This discovery is reported in the April 14 issue of the journal Science by Goldman and his colleagues. The work grew out of a National Science Foundation-funded research consortium, the Center for the Activation and Transformation of Strong Bonds, based at the University of Washington.

Fischer-Tropsch yields a wide distribution of molecular weight hydrocarbon products but without any way to control the desired mix. The molecular weight is the weight of a molecule of a substance, or the sum of the weights of all atoms in the molecule. The low-weight and the high-weight Fischer-Tropsch products are useful -- the light as gas and the medium-heavy as diesel fuel, Goldman explained.
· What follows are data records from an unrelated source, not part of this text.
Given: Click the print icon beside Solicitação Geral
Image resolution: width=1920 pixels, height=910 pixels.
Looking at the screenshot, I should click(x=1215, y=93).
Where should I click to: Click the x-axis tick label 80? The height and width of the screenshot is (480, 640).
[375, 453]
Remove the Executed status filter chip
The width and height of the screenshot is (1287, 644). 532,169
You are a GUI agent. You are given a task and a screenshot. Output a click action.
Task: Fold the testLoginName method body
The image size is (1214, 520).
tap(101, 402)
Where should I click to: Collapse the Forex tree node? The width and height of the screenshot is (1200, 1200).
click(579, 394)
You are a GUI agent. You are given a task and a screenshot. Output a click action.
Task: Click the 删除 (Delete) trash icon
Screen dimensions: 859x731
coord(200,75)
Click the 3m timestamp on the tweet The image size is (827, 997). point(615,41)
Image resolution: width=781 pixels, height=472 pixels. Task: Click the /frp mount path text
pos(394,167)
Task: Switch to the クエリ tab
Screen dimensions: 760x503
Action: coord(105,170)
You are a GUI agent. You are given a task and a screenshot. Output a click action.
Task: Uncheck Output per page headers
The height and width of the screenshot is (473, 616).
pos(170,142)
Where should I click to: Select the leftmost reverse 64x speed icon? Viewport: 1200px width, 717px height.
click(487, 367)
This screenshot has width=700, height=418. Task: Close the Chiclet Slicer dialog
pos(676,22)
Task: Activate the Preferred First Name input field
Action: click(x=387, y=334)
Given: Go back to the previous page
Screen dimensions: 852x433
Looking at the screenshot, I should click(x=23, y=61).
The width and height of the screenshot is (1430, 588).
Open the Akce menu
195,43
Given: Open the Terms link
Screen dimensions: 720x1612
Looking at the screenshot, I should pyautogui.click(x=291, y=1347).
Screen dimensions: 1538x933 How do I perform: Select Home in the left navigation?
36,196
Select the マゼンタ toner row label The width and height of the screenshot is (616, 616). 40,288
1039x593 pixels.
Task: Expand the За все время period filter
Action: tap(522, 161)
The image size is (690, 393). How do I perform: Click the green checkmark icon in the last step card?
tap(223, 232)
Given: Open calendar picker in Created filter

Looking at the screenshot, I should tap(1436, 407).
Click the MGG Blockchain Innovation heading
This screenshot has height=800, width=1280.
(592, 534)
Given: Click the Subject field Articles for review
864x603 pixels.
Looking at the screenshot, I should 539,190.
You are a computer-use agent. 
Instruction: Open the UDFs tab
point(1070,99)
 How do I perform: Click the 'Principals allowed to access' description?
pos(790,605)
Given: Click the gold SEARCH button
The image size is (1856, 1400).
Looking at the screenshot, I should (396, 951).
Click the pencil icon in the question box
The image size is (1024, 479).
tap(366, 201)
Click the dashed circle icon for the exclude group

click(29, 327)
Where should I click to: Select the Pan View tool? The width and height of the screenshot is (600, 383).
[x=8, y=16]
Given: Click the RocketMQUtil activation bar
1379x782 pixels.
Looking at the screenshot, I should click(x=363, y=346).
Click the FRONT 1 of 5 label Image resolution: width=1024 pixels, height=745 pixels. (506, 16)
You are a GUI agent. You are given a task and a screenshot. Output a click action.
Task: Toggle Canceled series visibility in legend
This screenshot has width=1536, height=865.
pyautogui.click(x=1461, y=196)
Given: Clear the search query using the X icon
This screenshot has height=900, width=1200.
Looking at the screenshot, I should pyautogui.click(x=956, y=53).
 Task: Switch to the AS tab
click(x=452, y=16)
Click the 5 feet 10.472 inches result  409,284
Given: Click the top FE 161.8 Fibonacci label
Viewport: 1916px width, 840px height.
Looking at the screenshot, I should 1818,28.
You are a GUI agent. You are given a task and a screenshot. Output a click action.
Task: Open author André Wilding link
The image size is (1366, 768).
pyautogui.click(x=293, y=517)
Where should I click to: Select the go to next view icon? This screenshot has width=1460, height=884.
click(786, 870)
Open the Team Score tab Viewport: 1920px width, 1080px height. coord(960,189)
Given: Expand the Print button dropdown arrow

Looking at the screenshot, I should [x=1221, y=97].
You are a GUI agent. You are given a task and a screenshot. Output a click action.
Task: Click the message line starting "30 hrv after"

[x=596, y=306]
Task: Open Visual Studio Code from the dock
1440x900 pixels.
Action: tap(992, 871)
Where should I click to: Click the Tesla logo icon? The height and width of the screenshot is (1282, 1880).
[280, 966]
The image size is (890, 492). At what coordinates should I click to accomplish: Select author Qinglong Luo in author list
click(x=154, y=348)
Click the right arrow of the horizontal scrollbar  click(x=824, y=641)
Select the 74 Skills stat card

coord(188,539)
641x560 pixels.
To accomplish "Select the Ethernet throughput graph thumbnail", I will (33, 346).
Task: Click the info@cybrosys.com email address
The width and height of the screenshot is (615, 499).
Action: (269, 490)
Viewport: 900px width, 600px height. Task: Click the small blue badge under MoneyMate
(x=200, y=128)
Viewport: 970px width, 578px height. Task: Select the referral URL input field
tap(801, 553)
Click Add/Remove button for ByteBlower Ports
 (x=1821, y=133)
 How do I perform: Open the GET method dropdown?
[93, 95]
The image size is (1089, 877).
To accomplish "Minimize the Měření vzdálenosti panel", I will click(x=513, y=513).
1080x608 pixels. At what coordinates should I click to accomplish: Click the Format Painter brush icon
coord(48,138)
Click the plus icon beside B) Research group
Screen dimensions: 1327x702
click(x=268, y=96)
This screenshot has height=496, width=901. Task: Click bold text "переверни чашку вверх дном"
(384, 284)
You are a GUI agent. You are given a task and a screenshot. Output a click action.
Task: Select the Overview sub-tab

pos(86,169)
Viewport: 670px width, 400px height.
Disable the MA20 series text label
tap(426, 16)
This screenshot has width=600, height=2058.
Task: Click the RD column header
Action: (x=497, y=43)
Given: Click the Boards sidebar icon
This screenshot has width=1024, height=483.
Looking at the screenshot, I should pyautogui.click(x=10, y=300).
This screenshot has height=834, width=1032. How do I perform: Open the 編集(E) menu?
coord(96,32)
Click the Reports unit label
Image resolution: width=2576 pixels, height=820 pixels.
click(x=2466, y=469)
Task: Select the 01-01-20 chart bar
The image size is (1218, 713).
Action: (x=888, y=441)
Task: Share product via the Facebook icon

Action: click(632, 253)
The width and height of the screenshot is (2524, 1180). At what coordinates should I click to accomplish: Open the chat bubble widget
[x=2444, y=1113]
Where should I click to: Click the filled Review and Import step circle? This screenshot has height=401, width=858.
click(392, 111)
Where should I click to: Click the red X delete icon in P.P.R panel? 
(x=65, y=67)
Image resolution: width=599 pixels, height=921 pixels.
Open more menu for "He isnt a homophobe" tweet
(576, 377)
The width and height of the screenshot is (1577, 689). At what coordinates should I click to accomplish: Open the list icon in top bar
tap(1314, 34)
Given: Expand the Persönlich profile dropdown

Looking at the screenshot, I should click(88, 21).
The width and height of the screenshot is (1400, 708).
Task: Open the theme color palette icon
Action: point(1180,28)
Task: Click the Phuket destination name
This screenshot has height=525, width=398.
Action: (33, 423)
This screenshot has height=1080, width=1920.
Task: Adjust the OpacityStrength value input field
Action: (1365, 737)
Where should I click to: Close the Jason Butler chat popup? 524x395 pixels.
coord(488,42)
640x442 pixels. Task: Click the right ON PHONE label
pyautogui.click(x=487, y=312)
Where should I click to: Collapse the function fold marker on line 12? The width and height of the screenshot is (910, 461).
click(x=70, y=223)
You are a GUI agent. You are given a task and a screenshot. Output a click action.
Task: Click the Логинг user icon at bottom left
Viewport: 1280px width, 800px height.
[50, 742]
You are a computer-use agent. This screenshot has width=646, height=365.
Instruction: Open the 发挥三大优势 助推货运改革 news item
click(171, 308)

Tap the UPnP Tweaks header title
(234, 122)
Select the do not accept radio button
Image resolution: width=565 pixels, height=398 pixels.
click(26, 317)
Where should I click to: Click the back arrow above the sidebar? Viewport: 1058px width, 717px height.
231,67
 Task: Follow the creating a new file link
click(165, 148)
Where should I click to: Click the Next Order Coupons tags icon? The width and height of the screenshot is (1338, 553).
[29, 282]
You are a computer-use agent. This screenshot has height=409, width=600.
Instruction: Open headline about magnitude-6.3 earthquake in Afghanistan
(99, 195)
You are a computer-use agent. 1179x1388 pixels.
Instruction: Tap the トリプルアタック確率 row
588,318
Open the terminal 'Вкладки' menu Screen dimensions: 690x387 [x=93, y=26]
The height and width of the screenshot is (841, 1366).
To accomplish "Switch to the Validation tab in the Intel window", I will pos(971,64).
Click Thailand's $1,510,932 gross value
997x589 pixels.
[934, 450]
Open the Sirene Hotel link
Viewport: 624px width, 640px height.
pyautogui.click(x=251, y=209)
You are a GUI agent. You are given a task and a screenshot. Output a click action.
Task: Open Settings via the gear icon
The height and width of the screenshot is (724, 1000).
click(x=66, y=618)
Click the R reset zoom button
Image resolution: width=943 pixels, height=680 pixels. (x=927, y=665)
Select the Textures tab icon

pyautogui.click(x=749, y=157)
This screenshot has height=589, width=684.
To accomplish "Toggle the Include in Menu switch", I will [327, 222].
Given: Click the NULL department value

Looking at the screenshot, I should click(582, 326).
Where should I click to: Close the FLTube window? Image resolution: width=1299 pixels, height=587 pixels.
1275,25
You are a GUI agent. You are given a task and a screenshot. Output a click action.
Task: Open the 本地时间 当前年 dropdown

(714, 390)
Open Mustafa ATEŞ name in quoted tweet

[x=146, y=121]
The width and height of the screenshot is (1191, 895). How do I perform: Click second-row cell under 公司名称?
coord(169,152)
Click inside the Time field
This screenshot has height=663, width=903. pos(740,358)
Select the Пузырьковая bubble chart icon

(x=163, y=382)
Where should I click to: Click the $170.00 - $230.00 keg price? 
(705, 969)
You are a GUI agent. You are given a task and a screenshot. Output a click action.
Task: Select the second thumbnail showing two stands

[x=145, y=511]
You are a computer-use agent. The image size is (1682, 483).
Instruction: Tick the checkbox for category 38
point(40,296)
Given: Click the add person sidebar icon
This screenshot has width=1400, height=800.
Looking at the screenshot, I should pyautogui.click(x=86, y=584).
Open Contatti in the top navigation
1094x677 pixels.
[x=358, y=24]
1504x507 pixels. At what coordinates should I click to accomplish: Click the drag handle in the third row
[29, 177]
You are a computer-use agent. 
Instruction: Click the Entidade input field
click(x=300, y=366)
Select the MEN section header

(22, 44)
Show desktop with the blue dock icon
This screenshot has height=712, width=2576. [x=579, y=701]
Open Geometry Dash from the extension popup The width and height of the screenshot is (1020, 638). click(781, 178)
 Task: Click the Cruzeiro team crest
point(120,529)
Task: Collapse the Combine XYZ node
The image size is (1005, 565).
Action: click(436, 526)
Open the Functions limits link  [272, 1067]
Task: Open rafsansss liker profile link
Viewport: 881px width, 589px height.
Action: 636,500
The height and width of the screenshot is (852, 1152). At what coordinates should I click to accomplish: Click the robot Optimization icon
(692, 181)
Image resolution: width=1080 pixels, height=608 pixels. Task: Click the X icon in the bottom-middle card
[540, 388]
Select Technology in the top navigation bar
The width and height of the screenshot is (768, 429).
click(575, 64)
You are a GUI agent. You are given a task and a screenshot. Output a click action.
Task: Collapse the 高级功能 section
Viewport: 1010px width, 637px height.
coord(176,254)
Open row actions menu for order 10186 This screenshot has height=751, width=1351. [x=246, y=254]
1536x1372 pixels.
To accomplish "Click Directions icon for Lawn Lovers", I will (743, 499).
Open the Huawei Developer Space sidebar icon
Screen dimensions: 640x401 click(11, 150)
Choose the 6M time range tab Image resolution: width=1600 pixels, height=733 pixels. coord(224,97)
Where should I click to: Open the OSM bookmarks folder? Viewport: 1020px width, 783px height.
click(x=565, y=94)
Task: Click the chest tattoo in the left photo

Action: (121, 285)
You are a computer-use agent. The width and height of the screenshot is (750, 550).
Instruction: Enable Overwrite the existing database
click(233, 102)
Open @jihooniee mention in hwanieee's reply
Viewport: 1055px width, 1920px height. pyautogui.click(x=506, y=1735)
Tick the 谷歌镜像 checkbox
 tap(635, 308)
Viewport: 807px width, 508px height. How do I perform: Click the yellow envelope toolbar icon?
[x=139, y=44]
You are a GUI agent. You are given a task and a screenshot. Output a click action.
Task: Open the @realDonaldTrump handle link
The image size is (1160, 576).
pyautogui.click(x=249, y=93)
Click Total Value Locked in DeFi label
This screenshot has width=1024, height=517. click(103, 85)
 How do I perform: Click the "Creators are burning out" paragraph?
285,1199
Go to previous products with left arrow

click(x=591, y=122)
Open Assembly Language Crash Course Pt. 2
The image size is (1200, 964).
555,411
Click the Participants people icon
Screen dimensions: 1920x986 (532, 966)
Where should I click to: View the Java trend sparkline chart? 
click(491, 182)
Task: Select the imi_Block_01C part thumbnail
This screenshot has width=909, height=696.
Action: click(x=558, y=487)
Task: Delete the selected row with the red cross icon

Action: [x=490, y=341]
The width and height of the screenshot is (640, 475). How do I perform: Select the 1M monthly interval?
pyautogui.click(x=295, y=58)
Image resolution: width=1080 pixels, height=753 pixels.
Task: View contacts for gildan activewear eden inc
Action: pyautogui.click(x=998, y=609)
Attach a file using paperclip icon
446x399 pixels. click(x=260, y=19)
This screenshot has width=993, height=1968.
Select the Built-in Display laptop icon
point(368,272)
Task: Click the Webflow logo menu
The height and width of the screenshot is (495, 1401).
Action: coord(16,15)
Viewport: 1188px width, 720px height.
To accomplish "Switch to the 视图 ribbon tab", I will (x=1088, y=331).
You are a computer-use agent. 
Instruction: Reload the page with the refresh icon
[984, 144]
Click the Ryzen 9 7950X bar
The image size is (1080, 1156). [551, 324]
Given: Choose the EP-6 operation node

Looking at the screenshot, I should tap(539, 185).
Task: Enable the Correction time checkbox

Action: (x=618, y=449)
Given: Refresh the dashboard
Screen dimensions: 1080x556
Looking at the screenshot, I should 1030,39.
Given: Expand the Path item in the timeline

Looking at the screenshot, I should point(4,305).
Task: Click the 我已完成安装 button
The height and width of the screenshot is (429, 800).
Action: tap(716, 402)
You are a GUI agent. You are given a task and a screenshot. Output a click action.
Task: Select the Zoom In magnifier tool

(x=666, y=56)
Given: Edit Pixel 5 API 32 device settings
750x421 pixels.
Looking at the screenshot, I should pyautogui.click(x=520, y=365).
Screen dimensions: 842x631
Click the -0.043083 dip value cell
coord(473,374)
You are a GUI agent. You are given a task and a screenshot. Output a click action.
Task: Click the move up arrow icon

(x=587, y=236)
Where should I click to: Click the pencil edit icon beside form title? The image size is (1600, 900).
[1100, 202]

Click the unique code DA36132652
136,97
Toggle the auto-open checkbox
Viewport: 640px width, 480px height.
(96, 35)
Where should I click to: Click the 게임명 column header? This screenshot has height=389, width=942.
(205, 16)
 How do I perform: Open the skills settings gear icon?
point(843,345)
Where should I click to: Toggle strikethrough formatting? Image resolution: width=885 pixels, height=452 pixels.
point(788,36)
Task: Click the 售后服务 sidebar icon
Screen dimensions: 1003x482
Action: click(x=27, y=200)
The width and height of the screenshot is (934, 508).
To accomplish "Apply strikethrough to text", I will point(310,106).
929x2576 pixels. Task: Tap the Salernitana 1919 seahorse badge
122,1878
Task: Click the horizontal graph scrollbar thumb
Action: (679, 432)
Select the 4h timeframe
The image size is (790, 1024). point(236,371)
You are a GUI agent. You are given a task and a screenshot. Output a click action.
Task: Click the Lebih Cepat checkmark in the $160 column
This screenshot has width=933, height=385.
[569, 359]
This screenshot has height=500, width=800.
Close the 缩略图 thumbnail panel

"The problem -- the greatest inefficiency of the process -- is that you also wind up with a substantial quantity of medium-weight products that are not useful and you are stuck with them," Goldman said. "What we are now able to do with our new catalysts is something no one else has done before. We take all these undesirable medium-weight substances and convert them to the useful higher- and lower-weight products."
This is interesting but there are some fundamental problems that are not addressed with the new catalysts. There is a lot of CO2 produced, the process takes a lot of energy to run so it is horribly inefficient and there is a lot of clinker ash left over after the coal is partially oxidized and degassed. A very cool breakthrough but I do not see it scaling up to commercial levels of power generation though. It will be a great source of petroleum feedstocks for plastics production while we are waiting for the nuclear fallout in the Middle Eastern oil-fields to die down a bit (did I just say that?) but we really need to be looking at Nuclear Power as the real option for the future. Posted by DaveH at April 14, 2006 8:09 PM
Comments
Post a comment









Remember personal info?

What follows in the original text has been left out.